The Zephyr, a device that uses a non-penetrating captive bolt, was originally developed by the Ontario Ministry of Agriculture for stunning rabbits and was modified at the University of Guelph as an alternative to blunt force trauma to euthanize piglets.
With funding provided by the US-based National Pork Board and the Canadian Swine Research and Development Cluster or Swine Innovation-Porc, scientists tested the effectiveness of the device in one study on piglets up to three days old and in another on larger piglets up to nine kilograms.
Dr. Tina Widowski, a professor of animal and poultry science and the director of the Campbell Centre for Animal Welfare at the University of Guelph, says when euthanizing an animal the most important factor is to ensure it loses consciousness immediately so it doesn't feel any fear, pain or distress.
Dr Tina Widowski-University of Guelph:
Based on 100 neonate pigs, it rendered all of those 100 pigs unconscious immediately.
We only had two animals that required a secondary step which means that you would use a different method to euthanize them after the first one to ensure that they die. This was only done because they weren't returning to consciousness but had atypical cardiac, their hearts continued to beat for awhile or atypical responses.

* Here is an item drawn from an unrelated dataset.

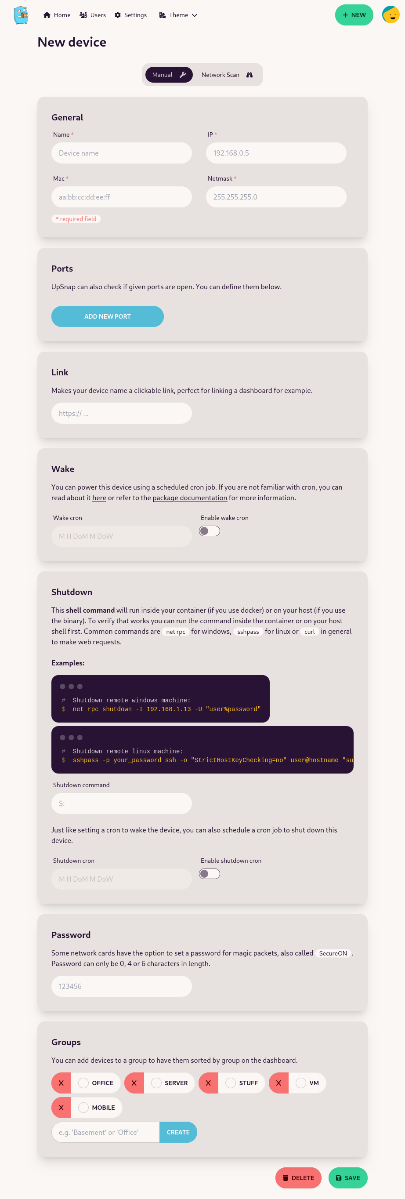Click ADD NEW PORT button
The width and height of the screenshot is (405, 1199).
[107, 316]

In our neonate or our larger piglets, which are ranging from three to nine kilograms, we also have an extremely high success rate. A hundred percent again are rendered insensible.
We've had only a couple of secondary steps for those. We're a little bit, very conservative and very cautious during our studies. Those pigs would have died shortly after our cut-off of ten minutes.
Dr Widowski says this means there is a now an easy much more aesthetic way to euthanize pigs on farms.
She says developers are now seeking a company that can take on commercial scale manufacturing of the device.
For UniversityNews.Org, I'm Bruce Cochrane.